I was inspired to start blogging by a former teacher at Battlefield. I never had her as a teacher when I was in high school.. honestly, I doubt she even knows who I am. I, too, didn’t know much about her…I just knew she was married to another teacher at Battlefield. I remember thinking how cute they were as a couple. They just looked like the kind of couple that gets married and has the perfect wedding and make perfect beautiful babies and move into a beautiful house with the white picket fence.  Eventually, they both left Battlefield and I never heard about them again.

That all changed a little over a year ago. Their family had just lost almost everything in a house fire and many of my former classmates were trying to help raise money for them. Through their posts, I happened to stumble upon her blog and ever since then, I’ve just kept reading. Her blog is called “Walking Barefoot” and its all about what she calls her “mess”. She writes about her vulnerabilities and weaknesses and all of the things that she considers her shortcomings.. and I so admire her for that. I admire her for the fact that she is willing to put it all out there and showcase her faults. I think so often we all try to pretend that we live this nice, perfect, fairy tale life when none of us are perfect. Every “perfect” family and person has their own “mess” and instead of sharing that with each other we build up these walls because we are so afraid of what people’s reactions will be when they find out that we might actually be human.

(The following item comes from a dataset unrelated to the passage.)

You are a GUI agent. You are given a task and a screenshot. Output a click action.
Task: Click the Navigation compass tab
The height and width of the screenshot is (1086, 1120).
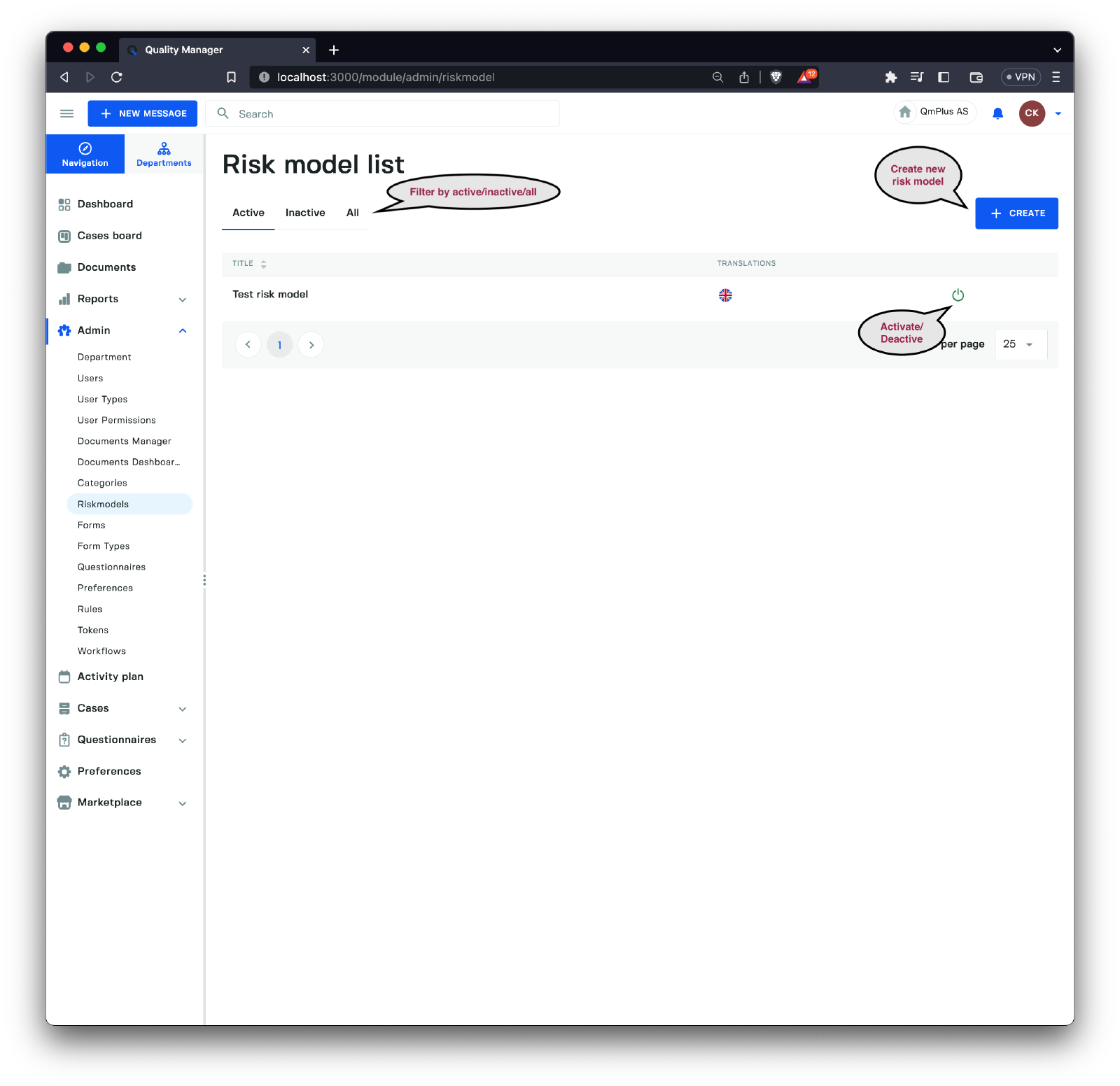85,154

When I started this blog, I started it with every intention of trying to follow in her footsteps.. I wanted to put myself out there more and show people the side of me that I usually keep to my close friends… or most often, just myself. I wanted to let people see the issues I deal with so that if they are dealing with those issues, they could know they’re not alone. I honestly must’ve been drunk or something because I clearly could not have been in the right frame of mind. I’m the kind of girl that keeps 99% of my feelings inside. I am so afraid of showing people emotions because in my mind, that’s giving them some power that they could potentially use against me…or worse, they might not like the real KK that exists under there that has a whole bunch of “messiness” inside… so instead I started writing about my goals & things I’m learning about myself… which isn’t a bad thing or “wrong”.. but it is definitely me avoiding the uncomfortable.

So today I’m going to do something new… I’m going to take very, VERY small baby steps because you have to start somewhere, right? I’m going to tell you that really, this week has been a really rough week for me and that I’ve been very unhappy and very emotional… I’ve been dealing with a lot of internal struggles and although the only one I’m ready to talk to  is God, I really could use some positive vibes right about now. (So that being said, please no calls or texts or comments… I don’t mean that to be mean, I just know it’ll push me back into my “shell” however, prayers & positive thoughts are much appreciated :)… I said baby steps, right?).

It’s ironic because last week I was talking to my dad and joking about how sometimes I feel like if I stay in Richmond, I will be single for the rest of my life. Even though I was COMPLETELY kidding (well, maybe not completely) my dad told me I should go read the posting he had just put on his Facebook. That night, once I got home, I clicked the link but got distracted and never read it… Tonight, 11 days later, I was cleaning up my internet tabs and happened to see it so I finally decided to read it.

The post was talking about Jeremiah 29:11 which states “‘For I know the plans I have for you,’ declares the Lord, ‘plans to prosper you and not to harm you, plans to give you hope and a future.’” It said that most people read the verse and take it out of context. We read it and think that God is saying if we follow him, he will give us a life full of prosperity and wealth when really what that verse is saying is that he will never abandon us… even though sometimes we may not feel like he’s there. As I read the post I just found it so amazing that a post my dad had told me to read 11 days ago for a completely different reason could speak the words that I so desperately needed to hear after the past few days.

God, you are so amazing and I thank you for never abandoning me.